On this record, we do not agree that the agency’s evaluation involved a nonresponsibility determination requiring referral to SBA.  While the protesters argue that our Office has found that an agency’s rejection of a proposal due to evaluated problems in the offeror’s accounting system is a matter of responsibility, not technical acceptability, see PMO Partnership Joint Venture, B-401973.3, B-401973.5, Jan. 14, 2010, 2010 CPD ¶ 29 at 5, we find this argument inapposite here.  In this instance, the agency’s elimination of these two proposals from further consideration was not based on any evaluated problems with the accounting systems of the respective CTA members.  See AttainX Protest at 10; AttainX Comments at 5; FreeAlliance.com Protest at 8, FreeAlliance.com Comments at 2.  Rather, the record shows that NIH rated the proposals unacceptable based on the fact that both protesters failed to submit the specific documentation required by the solicitation, given their reliance on a third-party CPA firm to verify their adequacy of accounting systems.  In other words, both protesters’ proposals were found unacceptable because they did not include the expressly required verification “on the [letterhead] of the third-party CPA firm” attesting to the fact that the CTA members’ accounting systems had been “audited and determined adequate for determining costs applicable to [the] contract in accordance with FAR § 16.301-3(a)(1).”  See RFP at L-17.  Clearly stated RFP requirements are considered material to the needs of the government, and a proposal that fails to conform to such material terms is unacceptable and may not form the basis for award.  TYBRIN Corp., B-298364.6, B-298364.7, Mar. 13, 2007, 2007 CPD ¶ 51 at 5; National Shower Express, Inc.; Rickaby Fire Support, B-293970, B-293970.2, July 15, 2004, 2004 CPD ¶ 140 at 4-5.
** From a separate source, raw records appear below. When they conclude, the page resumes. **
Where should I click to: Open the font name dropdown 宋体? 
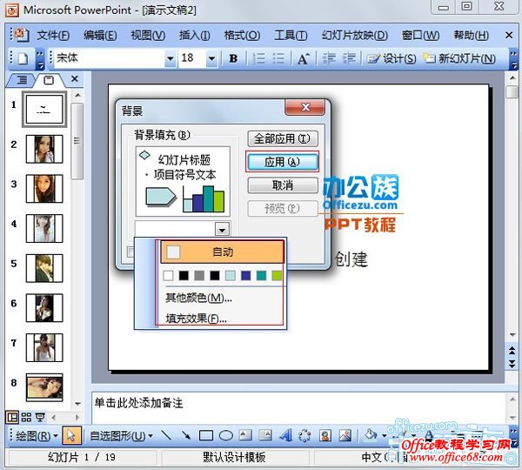(170, 59)
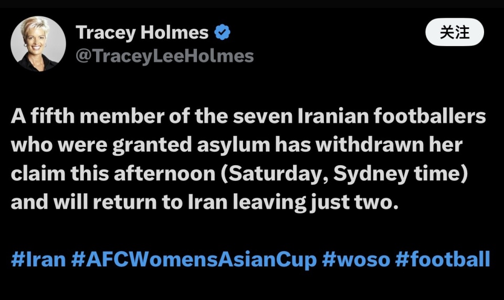Click the word "seven" in the tweet
Image resolution: width=504 pixels, height=300 pixels.
pos(259,117)
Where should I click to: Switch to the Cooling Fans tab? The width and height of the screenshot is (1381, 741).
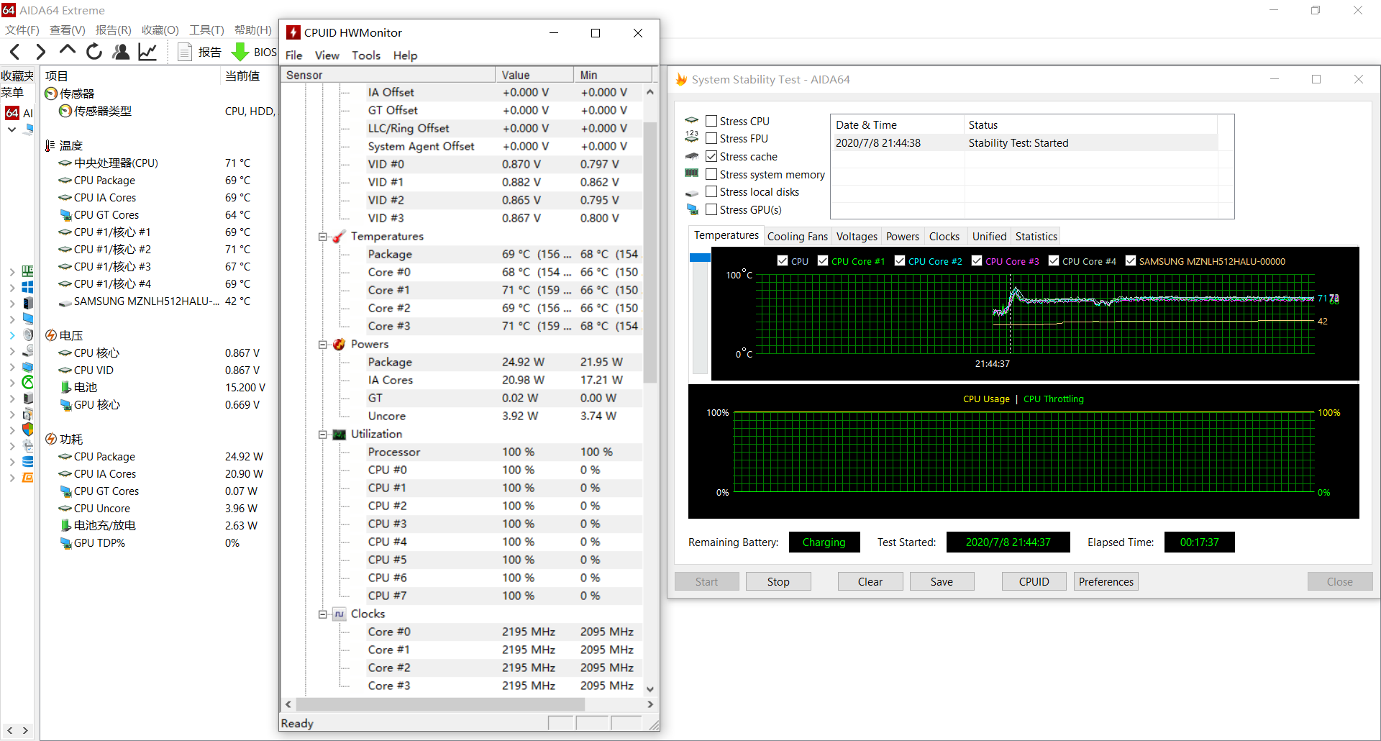(x=797, y=236)
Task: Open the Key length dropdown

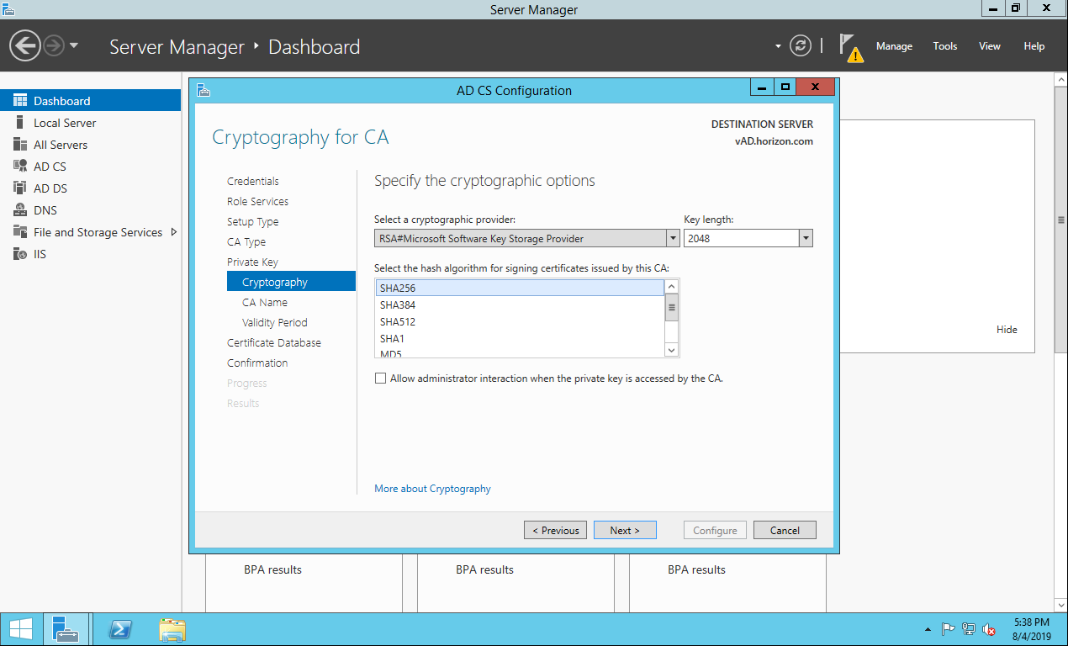Action: [x=806, y=239]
It is an offeror’s responsibility to submit a well-written proposal, with adequately detailed information that clearly demonstrates compliance with the solicitation requirements and allows a meaningful review by the procuring agency.  See, e.g., International Med. Corps, B-403688, Dec. 6, 2010, 2010 CPD ¶ 292 at 7.  An offeror runs the risk that a procuring agency will evaluate its proposal unfavorably where it fails to do so.  Recon Optical, Inc., B-310436, B-310436.2, Dec. 27, 2007, 2008 CPD ¶ 10 at 6.  Accordingly, we find no merit to the protesters’ arguments. 

The protests are denied.

Susan A. Poling
General Counsel



[1] The solicitation was amended four times.  All citations to the RFP are to the conformed RFP provided by the agency. 

[2] The solicitation further provided that the government would establish “contractor groups” (historically underutilized business zone (HUBZone), service-disabled veteran-owned small business (SDVOSB), section 8(a), and small business), and projected the number of anticipated awards for each group.  See RFP at M-2, M-3. 
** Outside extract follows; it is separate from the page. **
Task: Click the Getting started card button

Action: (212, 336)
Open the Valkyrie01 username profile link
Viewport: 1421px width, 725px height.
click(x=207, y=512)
[3] Our Office did not consolidate the protests during the development of the cases; accordingly, the agency submitted separate reports for each protest.  The separate reports used an identical numbering scheme for the exhibits.  Accordingly, our citations to the agency report will refer to the respective agency report documents, as necessary.

[4] In filing and pursuing these protests, AttainX and FreeAlliance.com have made arguments that are in addition to, or variations of, those discussed below.  We have considered all of the protesters’ assertions and find no basis to sustain their protests.